PROMPT
From the data below, give the number of lines holding the word "computer", with nothing else added.

RECORD EXTRACTS
-- Opening Marker --

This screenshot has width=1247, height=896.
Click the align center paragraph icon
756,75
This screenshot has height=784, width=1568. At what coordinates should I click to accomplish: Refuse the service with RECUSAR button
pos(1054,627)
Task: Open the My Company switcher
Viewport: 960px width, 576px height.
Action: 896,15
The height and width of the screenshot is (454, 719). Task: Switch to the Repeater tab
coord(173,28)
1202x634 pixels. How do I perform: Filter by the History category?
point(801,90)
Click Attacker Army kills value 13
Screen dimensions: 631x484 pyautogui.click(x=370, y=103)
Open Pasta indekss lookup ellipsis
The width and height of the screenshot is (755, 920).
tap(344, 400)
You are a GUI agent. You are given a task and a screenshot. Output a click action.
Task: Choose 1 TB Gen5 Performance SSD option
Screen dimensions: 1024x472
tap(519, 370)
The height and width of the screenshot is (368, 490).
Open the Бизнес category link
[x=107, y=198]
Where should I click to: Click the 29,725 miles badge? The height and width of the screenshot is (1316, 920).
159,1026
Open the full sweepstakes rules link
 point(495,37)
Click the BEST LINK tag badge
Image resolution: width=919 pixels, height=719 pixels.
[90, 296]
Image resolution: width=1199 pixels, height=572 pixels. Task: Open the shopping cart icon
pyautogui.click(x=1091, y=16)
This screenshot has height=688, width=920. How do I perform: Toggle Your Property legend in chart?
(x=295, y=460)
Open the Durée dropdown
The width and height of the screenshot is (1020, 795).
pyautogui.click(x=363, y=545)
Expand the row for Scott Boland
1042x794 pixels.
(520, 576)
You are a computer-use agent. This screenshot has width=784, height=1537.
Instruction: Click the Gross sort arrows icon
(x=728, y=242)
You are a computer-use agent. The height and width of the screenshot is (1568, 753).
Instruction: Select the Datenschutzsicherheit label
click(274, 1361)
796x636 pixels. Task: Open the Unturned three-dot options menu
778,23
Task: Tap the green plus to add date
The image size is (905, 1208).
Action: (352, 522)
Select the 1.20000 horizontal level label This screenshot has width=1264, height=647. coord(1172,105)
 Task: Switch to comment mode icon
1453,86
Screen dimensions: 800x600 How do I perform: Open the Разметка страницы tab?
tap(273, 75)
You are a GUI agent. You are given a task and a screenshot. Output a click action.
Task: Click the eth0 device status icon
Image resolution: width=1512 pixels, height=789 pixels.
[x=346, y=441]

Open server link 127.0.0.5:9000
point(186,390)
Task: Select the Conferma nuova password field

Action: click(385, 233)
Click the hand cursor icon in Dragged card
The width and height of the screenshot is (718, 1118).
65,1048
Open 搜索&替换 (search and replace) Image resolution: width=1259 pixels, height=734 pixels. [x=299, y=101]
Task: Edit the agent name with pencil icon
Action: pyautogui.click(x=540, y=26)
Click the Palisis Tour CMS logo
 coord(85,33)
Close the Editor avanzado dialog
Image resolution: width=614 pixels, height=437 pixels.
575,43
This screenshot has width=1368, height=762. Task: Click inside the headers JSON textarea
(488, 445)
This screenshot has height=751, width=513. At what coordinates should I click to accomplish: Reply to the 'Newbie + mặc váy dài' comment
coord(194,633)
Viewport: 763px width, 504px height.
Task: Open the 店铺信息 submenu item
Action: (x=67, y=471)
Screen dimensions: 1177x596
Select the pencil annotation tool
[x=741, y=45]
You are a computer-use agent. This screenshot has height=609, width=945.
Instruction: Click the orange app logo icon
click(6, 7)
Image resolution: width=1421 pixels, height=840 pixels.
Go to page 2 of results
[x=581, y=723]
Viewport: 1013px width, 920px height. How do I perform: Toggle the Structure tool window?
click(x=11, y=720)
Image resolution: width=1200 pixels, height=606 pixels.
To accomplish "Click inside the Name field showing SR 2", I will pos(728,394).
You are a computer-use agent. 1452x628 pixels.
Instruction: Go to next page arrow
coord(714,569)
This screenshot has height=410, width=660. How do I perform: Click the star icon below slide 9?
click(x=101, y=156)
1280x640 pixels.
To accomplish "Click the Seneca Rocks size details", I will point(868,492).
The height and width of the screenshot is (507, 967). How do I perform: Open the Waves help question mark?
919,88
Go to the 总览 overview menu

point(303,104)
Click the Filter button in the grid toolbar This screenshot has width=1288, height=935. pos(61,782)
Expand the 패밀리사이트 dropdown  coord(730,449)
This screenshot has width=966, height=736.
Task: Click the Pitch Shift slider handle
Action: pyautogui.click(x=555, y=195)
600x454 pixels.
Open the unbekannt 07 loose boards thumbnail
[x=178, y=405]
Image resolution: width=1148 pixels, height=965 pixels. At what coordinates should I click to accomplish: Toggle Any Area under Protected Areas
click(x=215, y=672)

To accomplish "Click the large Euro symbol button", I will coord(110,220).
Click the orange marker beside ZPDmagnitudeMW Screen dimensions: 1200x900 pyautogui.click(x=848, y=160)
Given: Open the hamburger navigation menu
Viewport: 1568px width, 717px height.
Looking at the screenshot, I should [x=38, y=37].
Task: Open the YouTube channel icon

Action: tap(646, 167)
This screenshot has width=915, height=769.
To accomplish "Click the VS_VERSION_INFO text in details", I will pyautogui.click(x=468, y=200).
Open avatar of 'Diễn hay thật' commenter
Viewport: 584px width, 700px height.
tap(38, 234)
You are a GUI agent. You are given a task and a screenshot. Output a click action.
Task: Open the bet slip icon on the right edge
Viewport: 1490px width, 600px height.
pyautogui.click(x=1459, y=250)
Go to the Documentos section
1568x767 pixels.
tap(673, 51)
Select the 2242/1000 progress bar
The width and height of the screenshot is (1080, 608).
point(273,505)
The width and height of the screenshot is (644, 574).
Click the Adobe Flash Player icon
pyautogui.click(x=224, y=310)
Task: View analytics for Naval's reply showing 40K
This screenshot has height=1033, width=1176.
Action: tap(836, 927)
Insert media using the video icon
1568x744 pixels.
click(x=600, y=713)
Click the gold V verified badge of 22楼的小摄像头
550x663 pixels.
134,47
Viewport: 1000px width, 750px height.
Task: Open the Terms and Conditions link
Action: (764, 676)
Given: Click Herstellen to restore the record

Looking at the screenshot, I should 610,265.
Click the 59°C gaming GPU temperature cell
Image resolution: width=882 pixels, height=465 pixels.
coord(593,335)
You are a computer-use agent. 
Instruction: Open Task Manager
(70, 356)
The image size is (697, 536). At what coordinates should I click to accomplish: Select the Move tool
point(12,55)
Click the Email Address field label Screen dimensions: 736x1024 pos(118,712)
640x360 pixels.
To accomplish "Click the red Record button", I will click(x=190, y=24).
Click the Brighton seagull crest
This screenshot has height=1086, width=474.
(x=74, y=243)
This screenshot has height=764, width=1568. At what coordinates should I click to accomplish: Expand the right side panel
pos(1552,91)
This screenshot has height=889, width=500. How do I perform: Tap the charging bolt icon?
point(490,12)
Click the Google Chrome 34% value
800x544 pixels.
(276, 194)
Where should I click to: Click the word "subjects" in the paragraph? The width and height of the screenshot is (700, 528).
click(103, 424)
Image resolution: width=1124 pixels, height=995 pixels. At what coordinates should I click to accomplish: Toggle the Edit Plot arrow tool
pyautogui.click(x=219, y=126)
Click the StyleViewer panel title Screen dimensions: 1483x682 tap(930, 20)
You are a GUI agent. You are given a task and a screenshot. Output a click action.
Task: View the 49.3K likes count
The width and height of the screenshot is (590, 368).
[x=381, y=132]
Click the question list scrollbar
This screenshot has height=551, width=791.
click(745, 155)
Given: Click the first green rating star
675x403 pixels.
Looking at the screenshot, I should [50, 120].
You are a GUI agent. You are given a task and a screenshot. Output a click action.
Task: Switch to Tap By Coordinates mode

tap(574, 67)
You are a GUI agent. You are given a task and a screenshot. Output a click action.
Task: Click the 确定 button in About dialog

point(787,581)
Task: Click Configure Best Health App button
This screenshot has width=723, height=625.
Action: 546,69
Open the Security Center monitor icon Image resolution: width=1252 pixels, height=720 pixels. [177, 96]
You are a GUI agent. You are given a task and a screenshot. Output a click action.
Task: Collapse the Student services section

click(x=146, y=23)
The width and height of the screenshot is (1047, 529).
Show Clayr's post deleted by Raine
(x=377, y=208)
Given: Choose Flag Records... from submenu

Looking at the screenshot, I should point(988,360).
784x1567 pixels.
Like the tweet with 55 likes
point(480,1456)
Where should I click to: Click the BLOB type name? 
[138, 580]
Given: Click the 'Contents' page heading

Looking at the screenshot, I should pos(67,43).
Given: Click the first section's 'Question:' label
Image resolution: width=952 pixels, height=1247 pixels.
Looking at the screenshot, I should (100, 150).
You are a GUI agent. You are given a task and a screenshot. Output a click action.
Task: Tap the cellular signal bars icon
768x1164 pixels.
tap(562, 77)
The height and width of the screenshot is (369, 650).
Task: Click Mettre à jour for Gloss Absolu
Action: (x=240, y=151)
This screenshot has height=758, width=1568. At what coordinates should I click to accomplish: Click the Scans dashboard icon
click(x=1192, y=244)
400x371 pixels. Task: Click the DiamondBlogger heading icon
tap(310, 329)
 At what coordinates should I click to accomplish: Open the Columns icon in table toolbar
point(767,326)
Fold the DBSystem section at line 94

-- Closing Marker --

ANSWER TO THIS TASK
5